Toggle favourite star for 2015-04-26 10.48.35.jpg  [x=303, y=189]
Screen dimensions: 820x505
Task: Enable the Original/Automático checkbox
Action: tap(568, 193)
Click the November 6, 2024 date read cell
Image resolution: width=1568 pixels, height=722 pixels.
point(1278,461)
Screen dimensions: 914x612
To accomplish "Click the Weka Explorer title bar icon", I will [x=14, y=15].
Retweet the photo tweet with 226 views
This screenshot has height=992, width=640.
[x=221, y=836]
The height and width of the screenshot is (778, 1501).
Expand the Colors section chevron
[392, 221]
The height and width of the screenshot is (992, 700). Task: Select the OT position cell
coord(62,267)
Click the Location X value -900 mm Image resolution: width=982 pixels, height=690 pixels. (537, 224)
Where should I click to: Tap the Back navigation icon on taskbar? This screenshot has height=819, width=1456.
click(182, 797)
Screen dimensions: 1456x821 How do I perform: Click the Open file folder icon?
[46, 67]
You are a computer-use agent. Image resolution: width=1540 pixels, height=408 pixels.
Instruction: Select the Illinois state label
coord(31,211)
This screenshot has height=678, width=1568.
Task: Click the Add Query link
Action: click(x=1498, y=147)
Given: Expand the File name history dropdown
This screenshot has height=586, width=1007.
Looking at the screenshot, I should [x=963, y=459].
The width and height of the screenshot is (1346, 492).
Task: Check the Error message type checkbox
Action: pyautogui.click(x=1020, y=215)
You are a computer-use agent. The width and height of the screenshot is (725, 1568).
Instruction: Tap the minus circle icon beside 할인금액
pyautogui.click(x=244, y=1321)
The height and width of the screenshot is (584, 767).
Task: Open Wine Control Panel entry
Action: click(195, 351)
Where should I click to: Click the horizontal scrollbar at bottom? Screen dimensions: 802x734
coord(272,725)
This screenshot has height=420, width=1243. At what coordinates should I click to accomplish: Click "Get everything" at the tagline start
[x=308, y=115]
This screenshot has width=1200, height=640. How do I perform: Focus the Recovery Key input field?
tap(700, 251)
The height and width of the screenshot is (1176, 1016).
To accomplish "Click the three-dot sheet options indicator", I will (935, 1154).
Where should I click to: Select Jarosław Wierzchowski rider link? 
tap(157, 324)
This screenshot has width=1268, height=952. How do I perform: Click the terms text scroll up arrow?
——
Problem requirements
All of the entries need to be reproduced exactly; please write them out.

Solution for this problem
Toggle favourite star for 2015-04-26 10.48.35.jpg  [x=303, y=189]
Screen dimensions: 820x505
Task: Enable the Original/Automático checkbox
Action: tap(568, 193)
Click the November 6, 2024 date read cell
Image resolution: width=1568 pixels, height=722 pixels.
point(1278,461)
Screen dimensions: 914x612
To accomplish "Click the Weka Explorer title bar icon", I will [x=14, y=15].
Retweet the photo tweet with 226 views
This screenshot has height=992, width=640.
[x=221, y=836]
The height and width of the screenshot is (778, 1501).
Expand the Colors section chevron
[392, 221]
The height and width of the screenshot is (992, 700). Task: Select the OT position cell
coord(62,267)
Click the Location X value -900 mm Image resolution: width=982 pixels, height=690 pixels. (537, 224)
Where should I click to: Tap the Back navigation icon on taskbar? This screenshot has height=819, width=1456.
click(182, 797)
Screen dimensions: 1456x821 How do I perform: Click the Open file folder icon?
[46, 67]
You are a computer-use agent. Image resolution: width=1540 pixels, height=408 pixels.
Instruction: Select the Illinois state label
coord(31,211)
This screenshot has height=678, width=1568.
Task: Click the Add Query link
Action: click(x=1498, y=147)
Given: Expand the File name history dropdown
This screenshot has height=586, width=1007.
Looking at the screenshot, I should [x=963, y=459].
The width and height of the screenshot is (1346, 492).
Task: Check the Error message type checkbox
Action: pyautogui.click(x=1020, y=215)
You are a computer-use agent. The width and height of the screenshot is (725, 1568).
Instruction: Tap the minus circle icon beside 할인금액
pyautogui.click(x=244, y=1321)
The height and width of the screenshot is (584, 767).
Task: Open Wine Control Panel entry
Action: click(195, 351)
Where should I click to: Click the horizontal scrollbar at bottom? Screen dimensions: 802x734
coord(272,725)
This screenshot has height=420, width=1243. At what coordinates should I click to accomplish: Click "Get everything" at the tagline start
[x=308, y=115]
This screenshot has width=1200, height=640. How do I perform: Focus the Recovery Key input field?
tap(700, 251)
The height and width of the screenshot is (1176, 1016).
To accomplish "Click the three-dot sheet options indicator", I will (935, 1154).
Where should I click to: Select Jarosław Wierzchowski rider link? 
tap(157, 324)
This screenshot has width=1268, height=952. How do I perform: Click the terms text scroll up arrow?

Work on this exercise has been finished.